Provided records Start Marker
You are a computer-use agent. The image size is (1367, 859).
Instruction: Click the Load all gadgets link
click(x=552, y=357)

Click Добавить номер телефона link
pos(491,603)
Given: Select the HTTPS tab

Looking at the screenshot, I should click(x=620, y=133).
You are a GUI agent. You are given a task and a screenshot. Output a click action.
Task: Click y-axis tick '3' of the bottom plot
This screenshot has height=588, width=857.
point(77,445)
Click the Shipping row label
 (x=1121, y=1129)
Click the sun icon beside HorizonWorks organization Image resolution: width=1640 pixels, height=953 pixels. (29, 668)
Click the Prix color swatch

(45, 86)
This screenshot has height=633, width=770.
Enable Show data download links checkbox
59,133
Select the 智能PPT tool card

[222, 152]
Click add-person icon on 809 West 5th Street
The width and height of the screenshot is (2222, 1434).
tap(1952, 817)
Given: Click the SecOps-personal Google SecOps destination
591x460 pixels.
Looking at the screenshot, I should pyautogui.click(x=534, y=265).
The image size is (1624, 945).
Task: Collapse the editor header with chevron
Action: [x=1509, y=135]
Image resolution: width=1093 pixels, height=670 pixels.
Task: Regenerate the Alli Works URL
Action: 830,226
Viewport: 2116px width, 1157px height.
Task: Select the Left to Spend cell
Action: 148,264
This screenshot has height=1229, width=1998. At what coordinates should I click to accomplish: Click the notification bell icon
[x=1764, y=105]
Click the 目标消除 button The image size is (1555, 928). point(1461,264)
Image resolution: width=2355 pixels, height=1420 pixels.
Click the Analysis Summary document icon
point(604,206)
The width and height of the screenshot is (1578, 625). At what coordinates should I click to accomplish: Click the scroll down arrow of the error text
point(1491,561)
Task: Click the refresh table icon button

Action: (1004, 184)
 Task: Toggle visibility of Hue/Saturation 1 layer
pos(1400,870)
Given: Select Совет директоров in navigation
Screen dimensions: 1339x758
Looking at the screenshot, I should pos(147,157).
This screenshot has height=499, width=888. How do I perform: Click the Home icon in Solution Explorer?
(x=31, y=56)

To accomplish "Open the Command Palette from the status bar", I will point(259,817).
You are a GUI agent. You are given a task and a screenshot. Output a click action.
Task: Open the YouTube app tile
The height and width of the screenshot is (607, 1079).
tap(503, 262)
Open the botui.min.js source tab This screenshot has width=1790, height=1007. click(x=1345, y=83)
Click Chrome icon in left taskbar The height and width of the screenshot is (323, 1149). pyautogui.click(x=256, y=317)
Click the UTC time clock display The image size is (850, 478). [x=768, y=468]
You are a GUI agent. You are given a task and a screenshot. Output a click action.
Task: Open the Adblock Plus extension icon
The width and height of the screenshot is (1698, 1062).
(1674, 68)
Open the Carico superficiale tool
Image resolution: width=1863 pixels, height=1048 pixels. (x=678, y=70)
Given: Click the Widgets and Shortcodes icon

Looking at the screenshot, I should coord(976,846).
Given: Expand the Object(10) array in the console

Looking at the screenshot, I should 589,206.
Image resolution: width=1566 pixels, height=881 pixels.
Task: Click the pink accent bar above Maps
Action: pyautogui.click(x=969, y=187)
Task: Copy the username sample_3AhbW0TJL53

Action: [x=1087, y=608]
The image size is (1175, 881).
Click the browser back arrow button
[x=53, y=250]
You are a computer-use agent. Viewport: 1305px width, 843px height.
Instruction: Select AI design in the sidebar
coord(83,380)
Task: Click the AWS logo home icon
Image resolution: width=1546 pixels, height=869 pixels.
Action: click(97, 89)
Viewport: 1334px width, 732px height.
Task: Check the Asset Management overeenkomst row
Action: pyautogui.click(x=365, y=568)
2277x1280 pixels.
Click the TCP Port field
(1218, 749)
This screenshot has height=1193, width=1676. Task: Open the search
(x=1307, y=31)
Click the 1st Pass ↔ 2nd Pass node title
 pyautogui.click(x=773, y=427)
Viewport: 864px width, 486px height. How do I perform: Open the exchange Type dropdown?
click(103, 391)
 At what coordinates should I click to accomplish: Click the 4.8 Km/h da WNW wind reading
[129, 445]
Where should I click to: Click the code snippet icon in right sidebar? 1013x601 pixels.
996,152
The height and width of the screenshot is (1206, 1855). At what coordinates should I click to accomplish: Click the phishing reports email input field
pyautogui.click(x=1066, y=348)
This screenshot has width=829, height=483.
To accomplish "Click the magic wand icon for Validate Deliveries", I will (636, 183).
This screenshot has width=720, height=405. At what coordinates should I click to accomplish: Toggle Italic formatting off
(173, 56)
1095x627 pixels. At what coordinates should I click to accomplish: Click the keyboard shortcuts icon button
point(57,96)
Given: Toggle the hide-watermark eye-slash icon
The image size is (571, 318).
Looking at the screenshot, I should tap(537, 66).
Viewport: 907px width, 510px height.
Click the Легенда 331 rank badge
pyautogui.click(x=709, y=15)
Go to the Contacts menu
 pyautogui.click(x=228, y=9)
Provided records End Marker
The whole of the data is to be returned with every line intact.

You are a computer-use agent. The image size is (1367, 859).
Instruction: Click the Load all gadgets link
click(x=552, y=357)

Click Добавить номер телефона link
pos(491,603)
Given: Select the HTTPS tab

Looking at the screenshot, I should click(x=620, y=133).
You are a GUI agent. You are given a task and a screenshot. Output a click action.
Task: Click y-axis tick '3' of the bottom plot
This screenshot has height=588, width=857.
point(77,445)
Click the Shipping row label
 (x=1121, y=1129)
Click the sun icon beside HorizonWorks organization Image resolution: width=1640 pixels, height=953 pixels. (29, 668)
Click the Prix color swatch

(45, 86)
This screenshot has height=633, width=770.
Enable Show data download links checkbox
59,133
Select the 智能PPT tool card

[222, 152]
Click add-person icon on 809 West 5th Street
The width and height of the screenshot is (2222, 1434).
tap(1952, 817)
Given: Click the SecOps-personal Google SecOps destination
591x460 pixels.
Looking at the screenshot, I should pyautogui.click(x=534, y=265).
The image size is (1624, 945).
Task: Collapse the editor header with chevron
Action: [x=1509, y=135]
Image resolution: width=1093 pixels, height=670 pixels.
Task: Regenerate the Alli Works URL
Action: 830,226
Viewport: 2116px width, 1157px height.
Task: Select the Left to Spend cell
Action: 148,264
This screenshot has height=1229, width=1998. At what coordinates should I click to accomplish: Click the notification bell icon
[x=1764, y=105]
Click the 目标消除 button The image size is (1555, 928). point(1461,264)
Image resolution: width=2355 pixels, height=1420 pixels.
Click the Analysis Summary document icon
point(604,206)
The width and height of the screenshot is (1578, 625). At what coordinates should I click to accomplish: Click the scroll down arrow of the error text
point(1491,561)
Task: Click the refresh table icon button

Action: (1004, 184)
 Task: Toggle visibility of Hue/Saturation 1 layer
pos(1400,870)
Given: Select Совет директоров in navigation
Screen dimensions: 1339x758
Looking at the screenshot, I should pos(147,157).
This screenshot has height=499, width=888. How do I perform: Click the Home icon in Solution Explorer?
(x=31, y=56)

To accomplish "Open the Command Palette from the status bar", I will point(259,817).
You are a GUI agent. You are given a task and a screenshot. Output a click action.
Task: Open the YouTube app tile
The height and width of the screenshot is (607, 1079).
tap(503, 262)
Open the botui.min.js source tab This screenshot has width=1790, height=1007. click(x=1345, y=83)
Click Chrome icon in left taskbar The height and width of the screenshot is (323, 1149). pyautogui.click(x=256, y=317)
Click the UTC time clock display The image size is (850, 478). [x=768, y=468]
You are a GUI agent. You are given a task and a screenshot. Output a click action.
Task: Open the Adblock Plus extension icon
The width and height of the screenshot is (1698, 1062).
(1674, 68)
Open the Carico superficiale tool
Image resolution: width=1863 pixels, height=1048 pixels. (x=678, y=70)
Given: Click the Widgets and Shortcodes icon

Looking at the screenshot, I should coord(976,846).
Given: Expand the Object(10) array in the console

Looking at the screenshot, I should 589,206.
Image resolution: width=1566 pixels, height=881 pixels.
Task: Click the pink accent bar above Maps
Action: pyautogui.click(x=969, y=187)
Task: Copy the username sample_3AhbW0TJL53

Action: [x=1087, y=608]
The image size is (1175, 881).
Click the browser back arrow button
[x=53, y=250]
You are a computer-use agent. Viewport: 1305px width, 843px height.
Instruction: Select AI design in the sidebar
coord(83,380)
Task: Click the AWS logo home icon
Image resolution: width=1546 pixels, height=869 pixels.
Action: click(97, 89)
Viewport: 1334px width, 732px height.
Task: Check the Asset Management overeenkomst row
Action: pyautogui.click(x=365, y=568)
2277x1280 pixels.
Click the TCP Port field
(1218, 749)
This screenshot has height=1193, width=1676. Task: Open the search
(x=1307, y=31)
Click the 1st Pass ↔ 2nd Pass node title
 pyautogui.click(x=773, y=427)
Viewport: 864px width, 486px height. How do I perform: Open the exchange Type dropdown?
click(103, 391)
 At what coordinates should I click to accomplish: Click the 4.8 Km/h da WNW wind reading
[129, 445]
Where should I click to: Click the code snippet icon in right sidebar? 1013x601 pixels.
996,152
The height and width of the screenshot is (1206, 1855). At what coordinates should I click to accomplish: Click the phishing reports email input field
pyautogui.click(x=1066, y=348)
This screenshot has width=829, height=483.
To accomplish "Click the magic wand icon for Validate Deliveries", I will (636, 183).
This screenshot has width=720, height=405. At what coordinates should I click to accomplish: Toggle Italic formatting off
(173, 56)
1095x627 pixels. At what coordinates should I click to accomplish: Click the keyboard shortcuts icon button
point(57,96)
Given: Toggle the hide-watermark eye-slash icon
The image size is (571, 318).
Looking at the screenshot, I should tap(537, 66).
Viewport: 907px width, 510px height.
Click the Легенда 331 rank badge
pyautogui.click(x=709, y=15)
Go to the Contacts menu
 pyautogui.click(x=228, y=9)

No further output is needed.